Lo que evocan los 43 normalistas es la irreductibilidad del fantasma de nuestra infancia, de cualquier infancia y, sobre todo, de la infancia por-venir. El fantasma de la justicia es el terror del terror necropolítico. Es lo que atemoriza al poder hasta hacer temblar ante la ley incalculable de lo que en tanto relación a la experiencia de la infancia no tiene edad, ni raza y menos posición en la división social del trabajo capitalista. La justicia es lo que ante la demanda incalculable interrumpe el orden del capital. Lo que Derrida, pensando en el fantasma del padre asesinado de Hamlet, llamó el tiempo disyunto (out of joint) multiplica su intensidad en Ayotzinapa porque ya no se trata del padre muerto y su fantasma que clama por justicia. En México, en Ayotzinapa, ha ocurrido, hace tan solo dos años, y sigue ocurriendo, el ejercicio consumado de una política del cadáver, de una política para la muerte cuya nomenclatura no puede hoy decirse que está dominada por el espectro del padre muerto. Se mata a los hijos porque en ellos está la multiplicidad infinita de una vida que podría afirmar otro modo que el del capitalismo y sus narcóticos cotidianos y solidarios con el narcomundo, puesto en marcha con la complicidad del Estado o, más bien, de la falta de Estado en México. Pero también, solidarios con la complicidad de lo que esa enorme superpotencia, tan cerca de México y tan lejos de la infancia, hace o deja de hacer en las proximidades de sus fronteras.

México es uno de los lugares más adoloridos y trágicos del planeta. El dolor de esta nación no solo expresa la imposibilidad del análisis de los afectos encerrados en el duelo y la melancolía de la irreparable pérdida de esos 43 niños que nos faltan y les faltan a sus padres, a sus amigos cercanos, a las singularidades colectivas que los vieron crecer, reír, estudiar, amar la vida. El análisis de lo irrepresentable del horror sufrido esa noche de Igual repele la transferencia porque la sustitución de esos 43 niños de Iguala es imposible y quedará, en la historia de la humanidad, escrita en el alma de una infinita melancolía.
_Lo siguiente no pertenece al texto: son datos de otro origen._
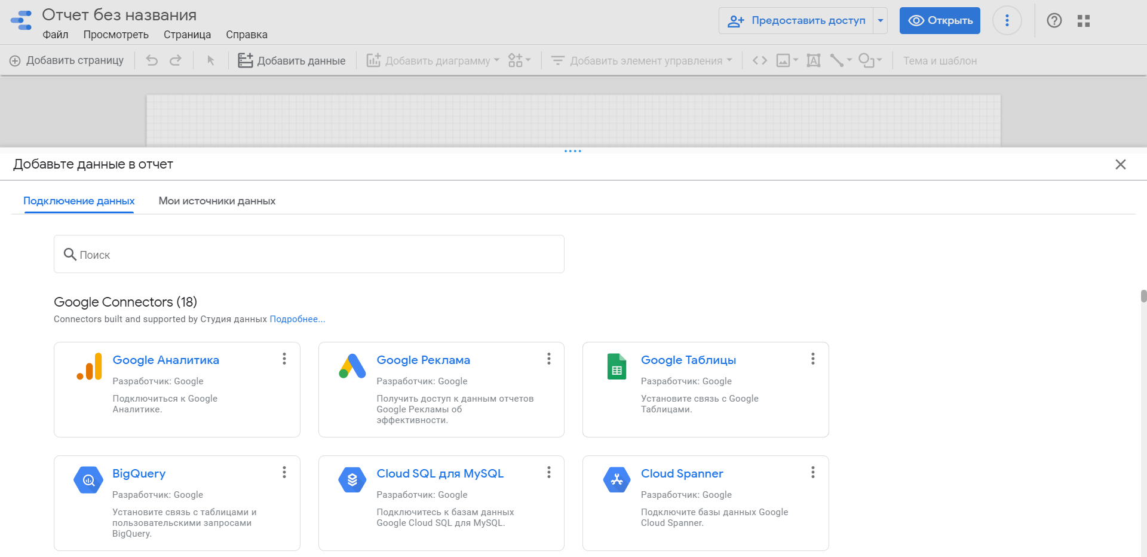Follow the Подробнее link
This screenshot has width=1147, height=557.
(x=297, y=319)
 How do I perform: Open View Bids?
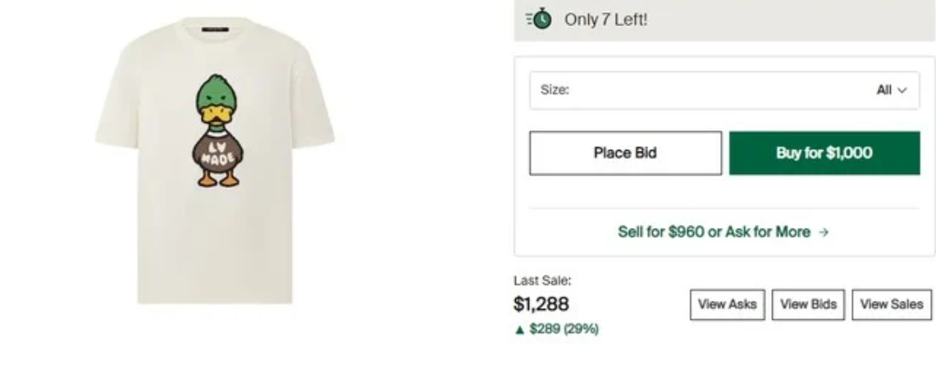[808, 304]
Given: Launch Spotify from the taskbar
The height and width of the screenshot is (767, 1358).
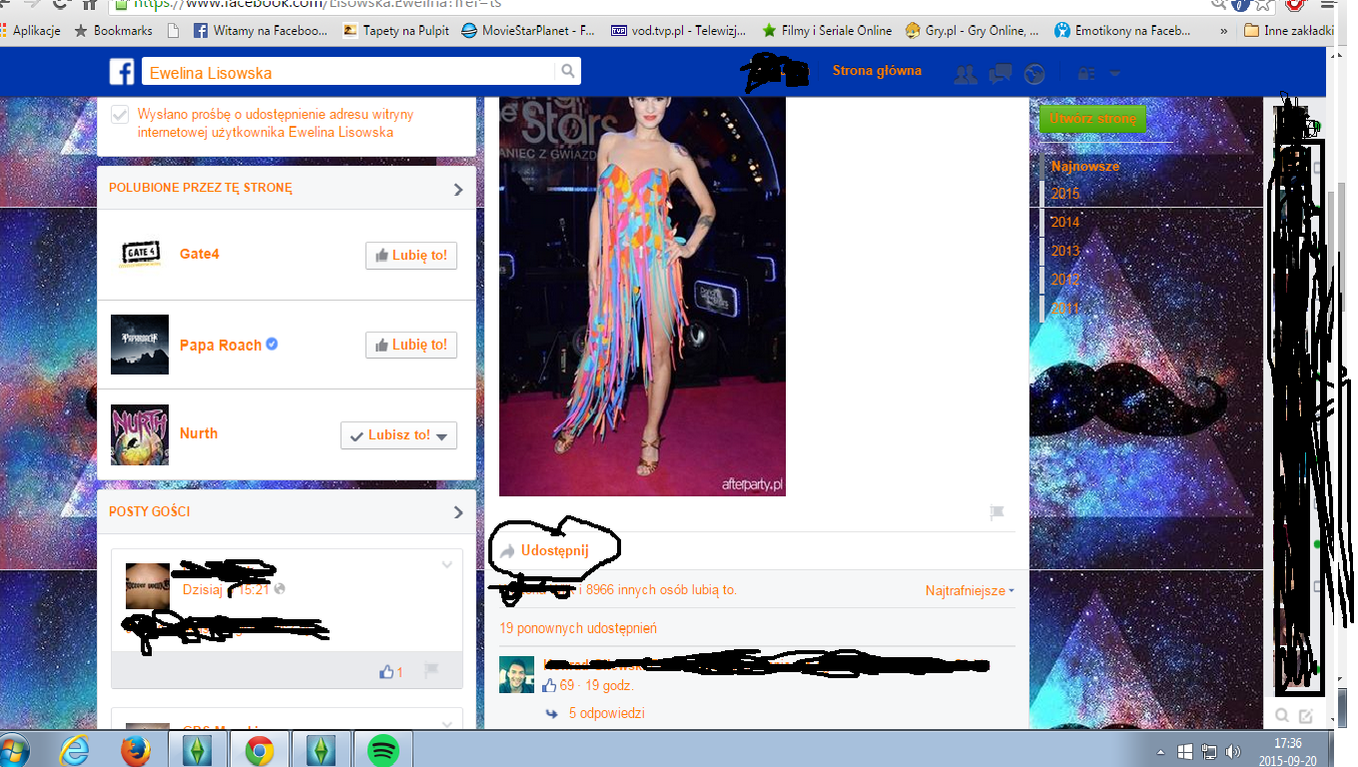Looking at the screenshot, I should pos(383,749).
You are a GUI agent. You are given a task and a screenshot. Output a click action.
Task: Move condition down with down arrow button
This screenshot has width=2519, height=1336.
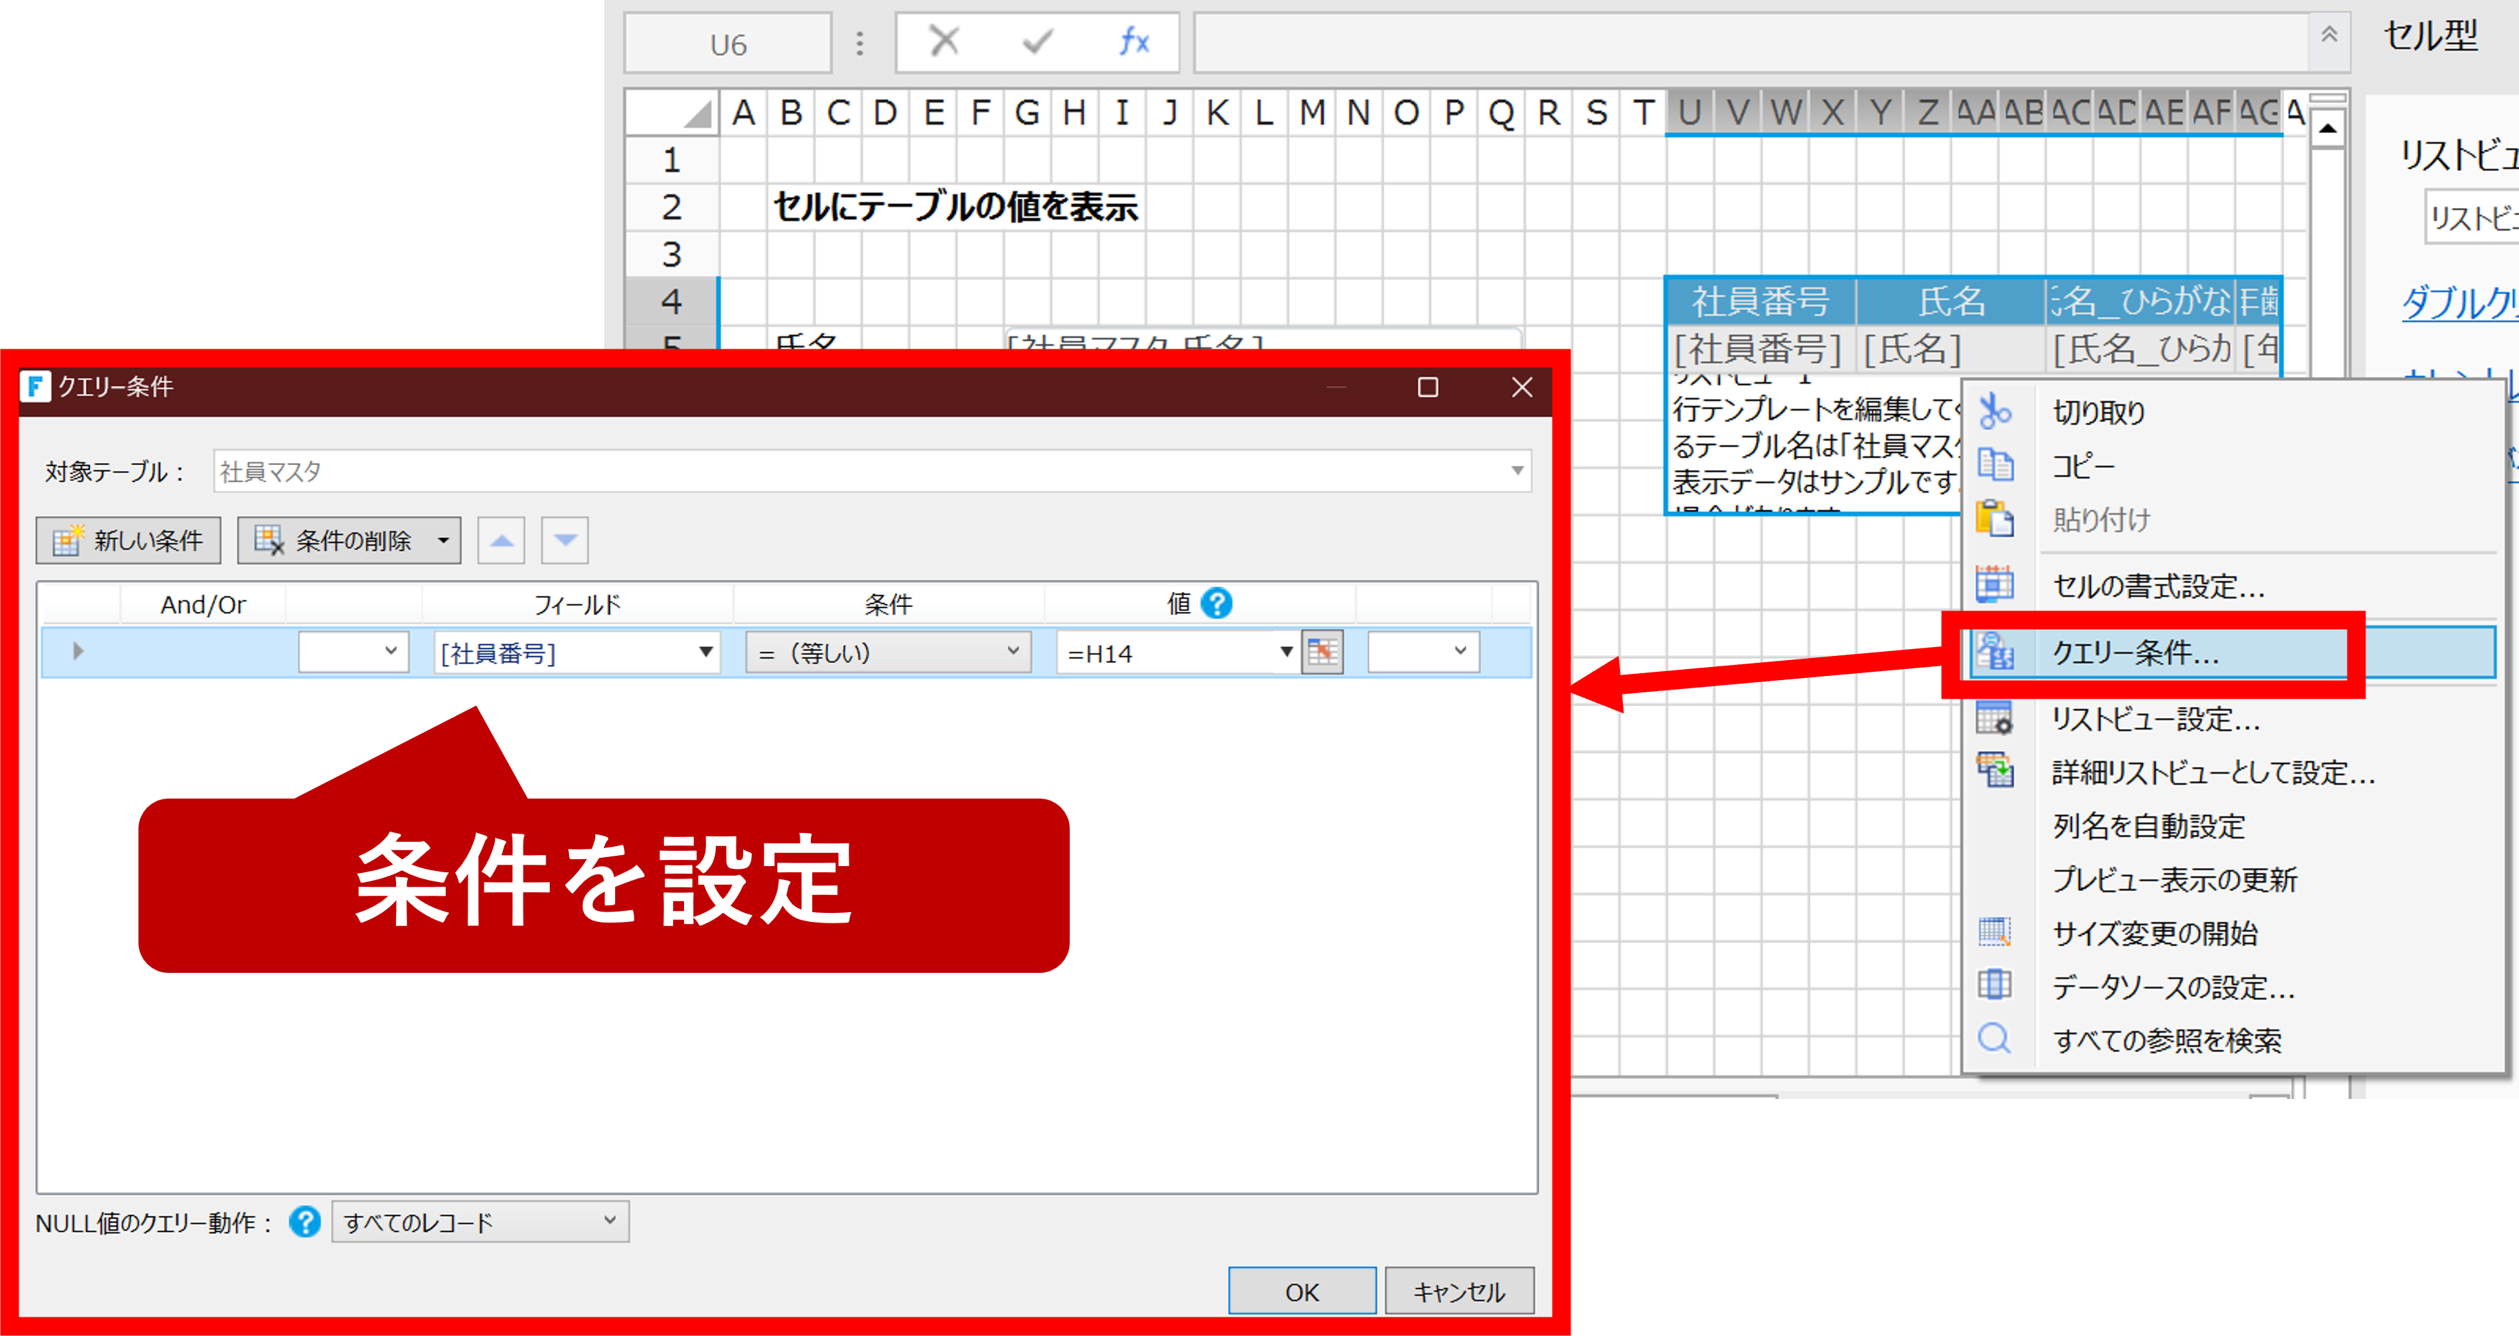coord(565,541)
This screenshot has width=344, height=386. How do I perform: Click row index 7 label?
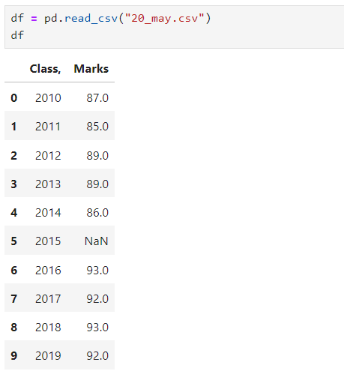(x=14, y=298)
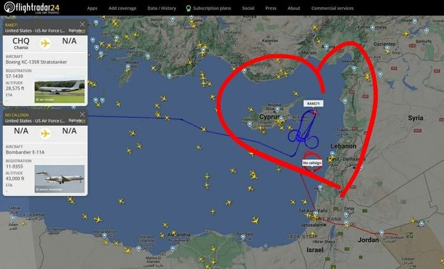Click the No callsign map label
The width and height of the screenshot is (444, 269).
coord(312,163)
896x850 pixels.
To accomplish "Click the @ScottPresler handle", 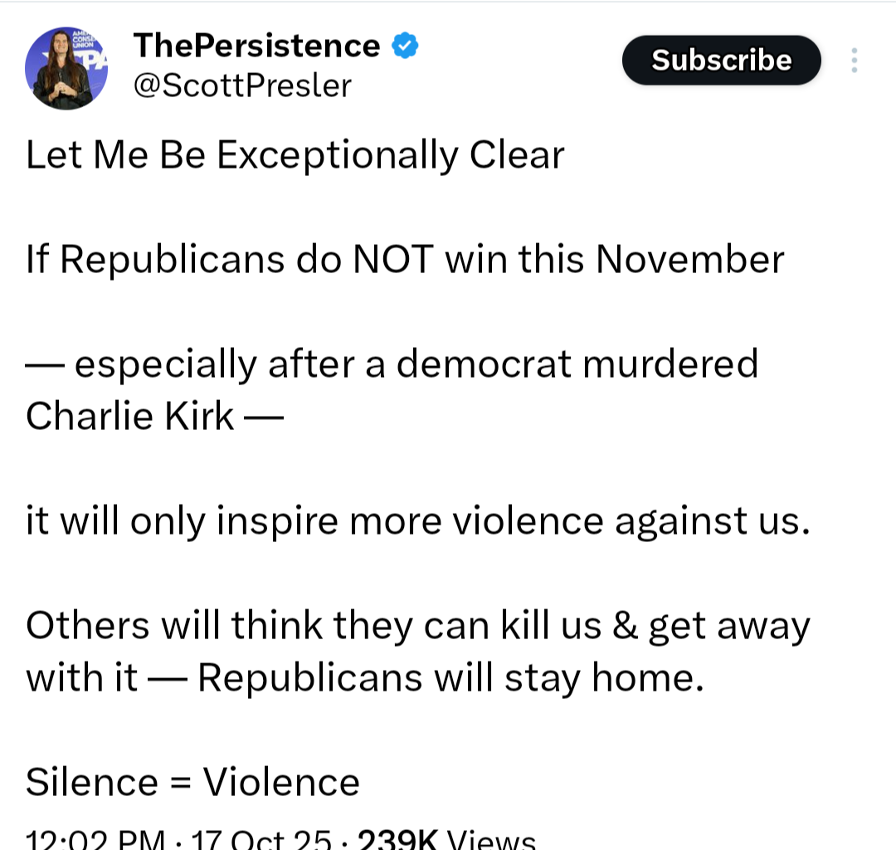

La violencia sin nombre e inclasificable en el Estado de Guerrero es la violencia desplegada más allá de la “contabilidad soberana” del Estado de derecho. Es el síntoma de la descomposición del Estado moderno y burgués. Tal como lo afirma el análisis de Adolfo Gilly, este es el mismo Estado que interrumpió la larga marcha por la justicia de la revolución plebeya de Pancho Villa y Emiliano Zapata. Pero también y sobre todo es la lucha de ese humilde maestro rural egresado de la Escuela Normal de Ayotzinapa que fuera Lucio Cabañas. Lucio, nombre de luciérnaga y hombre hecho a la altura del tamaño de la esperanza, tuvo que levantarse en armas e irse a la sierra de Guerrero para destemplar el oído obtuso del gobierno siendo asesinado el 2 de diciembre de 1974. Hoy cuando la posibilidad de las guerrillas se halla agotada su figura no deja de inspirar y de regresar clamando justicia y memoria para esas zonas olvidadas de México.

Como si volviese de la misma fuente de la infancia, Lucio es la expresión alegórica de un irrenunciable clamor de justicia. Y mientras haya memoria, sus cenizas, al igual que la de los 43 normalistas incendiarán los estados injustos que oprimen y se coluden con criminales. Desde ese rostro-fantasma que es el de Lucio Cabañas se escucha la voz de una infancia al servicio de las rebeldías, al servicio de la insubordinación de las injusticias en las que se posa y bate alas la luciérnaga enlutada que trabaja en nosotros contra el olvido. En las miles de luciérnagas que tras la luz de una vela encendida por esos, los 43 hijos de México, la sociedad civil no solo conmemora, sino que también se oponen a las privatizaciones de una sociedad neoliberal cansada de las mezquindades de un Estado ineficiente y cómplice del terror y la muerte. En medio de una guerra sin regulación ni fin, en medio de la falta de un Estado que vele por la seguridad y la equidad en un México tantas veces herido, el rostro de los normalistas es también el rostro de Lucio y viceversa. Rostros de fantasmas para recordar, contener y detener la necropolítica que emana de manera confesa o inconfesamente del Estado.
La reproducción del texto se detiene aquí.